EastAsiaNet Research Workshop, Memory in East Asia: Ruptured Pasts, Contested Presents, Uncertain Futures

Sean Golden, member of the Inter-Asia research group, spoke at the EastAsiaNet Research Workshop, Memory in East Asia: Ruptured Pasts, Contested Presents, Uncertain Futures, at the White Rose University East Asia Centre of the University of Sheffield (UK), 24-26/04/2014, on the subject of:.

后折腾时代 houzheteng shidai. From the Cultural Revolution to the Chongqing Model and Beyond. What Have the Children of Yan’an in Mind for the Future?

Abstract

How do the Chinese people –and more specifically, their current leaders-- understand their contemporary experiences in relation to the Maoist period (1956-1976) of the Chinese socialist revolution? How are social institutions, power relations and communications media –including the new ICTs and social networks-- involved in the construction of the corresponding discourses, and what are the implications of memories of Maoism for economic and political, as well as social and cultural relations and institutions, in East Asia and for the 21st century world order?
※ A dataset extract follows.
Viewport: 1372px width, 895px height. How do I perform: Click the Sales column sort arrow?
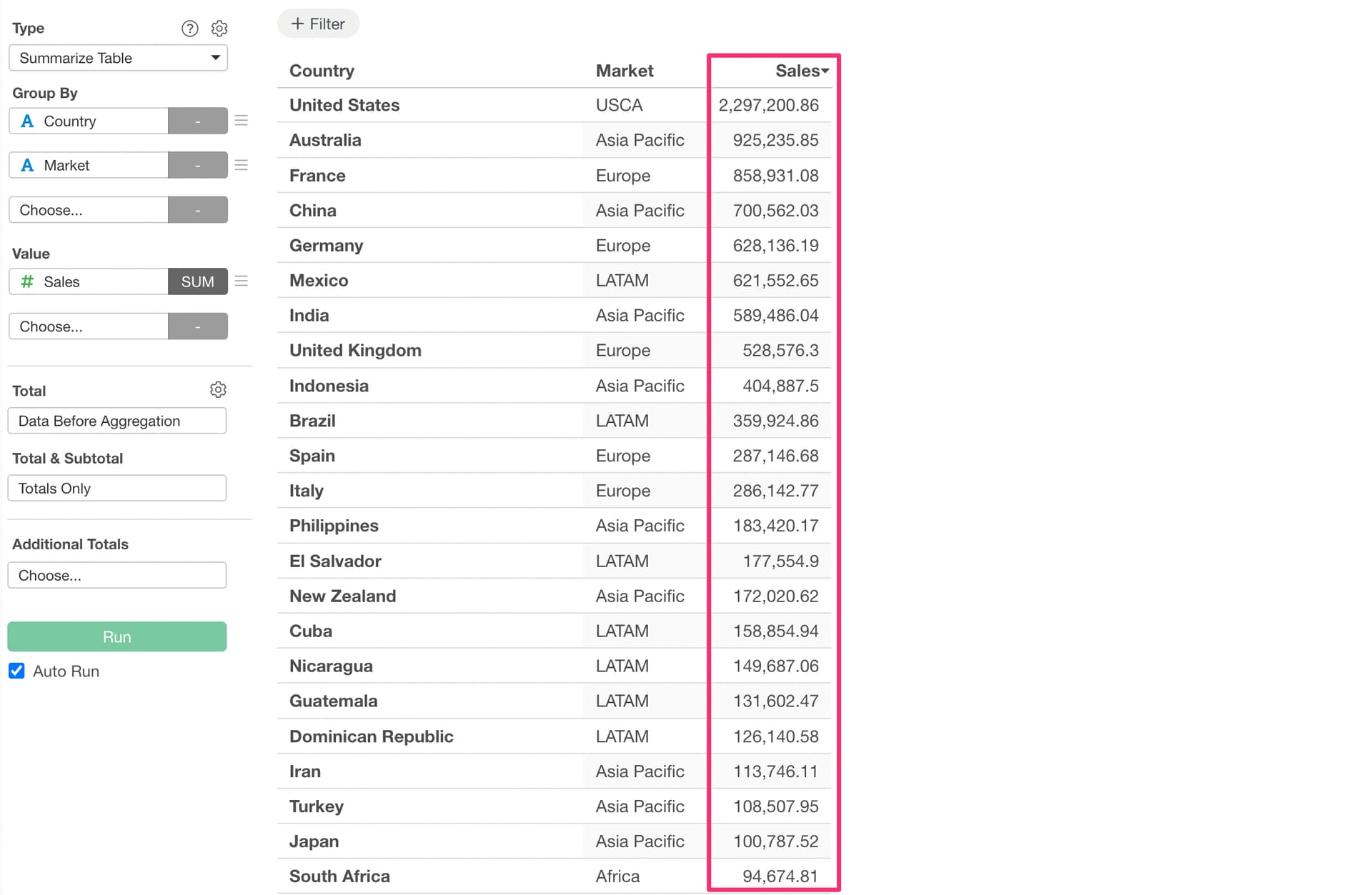[825, 71]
The “Chongqing Model” associated with the now disgraced leader 薄熙 Bo Xilai, contemporary debate about the famine that followed the “Great Leap Forward”, the recent fleeting appearance in the Chinese media of the image of the “tank man” from1989 and the novel «盛世:中國, 2013» by 陳冠中 Chan Koon-chung [“In an Age of Prosperity: China 2013”, published in 2008; published in English as The Fat Years in 2011] will serve as case studies to explore how the past, present and future are mediated, negotiated and embedded in public discourses through discursive practices in contemporary China. Chan Koon-chang portrays a fictitious –but ominously realistic-- collective amnesia. The Famine seemed to have disappeared from collective memory and the events of 1989 are taboo in public, yet efforts are being made to restore those memories. People marginalised by the processes of 改革开放 gǎigékāifàng recur to Maoist terminology and analyses to defend their rights. The Party condemns Bo Xilai for his policy of “唱红chàng hóng singing red songs but 习近 Xi Jinping uses 毛文體 [毛文体] Mào wéntǐ “MaoSpeak” to structure his own discourse on the 中國夢 Zhōngguó mèng “Chinese Dream”. What do the 延安儿女 Yán'ān ér-nǚ “Children of Yan’an” think about the past? And what have they in mind for the future?